The abstract, "wild-style" tags of BlackBooks, the stenciling team behind the eponymous Fort Lauderdale business, will also be on display in the Spinello and Scion galleries. BooksIIII and partner Andrew Black are looking forward to the attention and the possibility of lining their pockets with a little extra cash. Though he's heard plenty of people bash the fair for its commercialism, its size, blah, blah, blah, BooksIIII says he doesn't want to waste time on negativity. Especially about ABMB — one of the greatest opportunities out there for the area's artists.
"Basel is a circus, man," he says. "What else can I tell you?"

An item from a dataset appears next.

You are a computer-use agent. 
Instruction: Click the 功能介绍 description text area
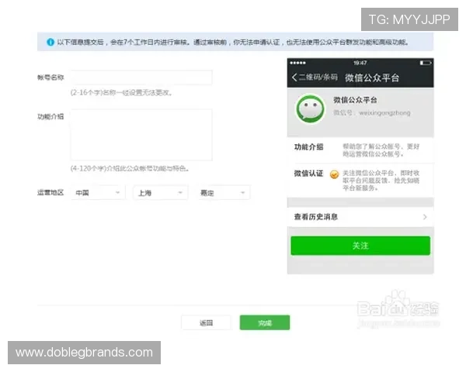[141, 135]
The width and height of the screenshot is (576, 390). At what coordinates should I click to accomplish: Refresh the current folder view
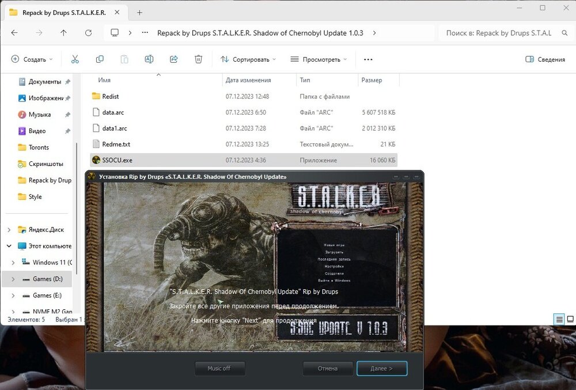[88, 33]
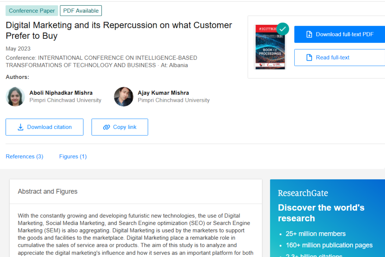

Scary Mary Santa Domenico and Conde
She may be 350 years old, but this artist/vampire has life in her yet. Scary Mary (a.k.a. hostess with the mostest pain) and her Hollywood neighbor and curator Conde, 45, will have their paintings on display at 1525 Lennox Ave., a house in South Beach they've rented. Well, a slave actually paid for the space, says Scary Mary, who is also a dominatrix.
Naturally, she'll be doing demonstrations in the torture chamber, as well as leading the doll burial ceremonies. Videos that Scary Mary has been making since 1986 will be running on screens in the seven-parlor home, and bloody marys and dead meat canapes will be served on opening night (Dec. 7), from 7:30 to midnight.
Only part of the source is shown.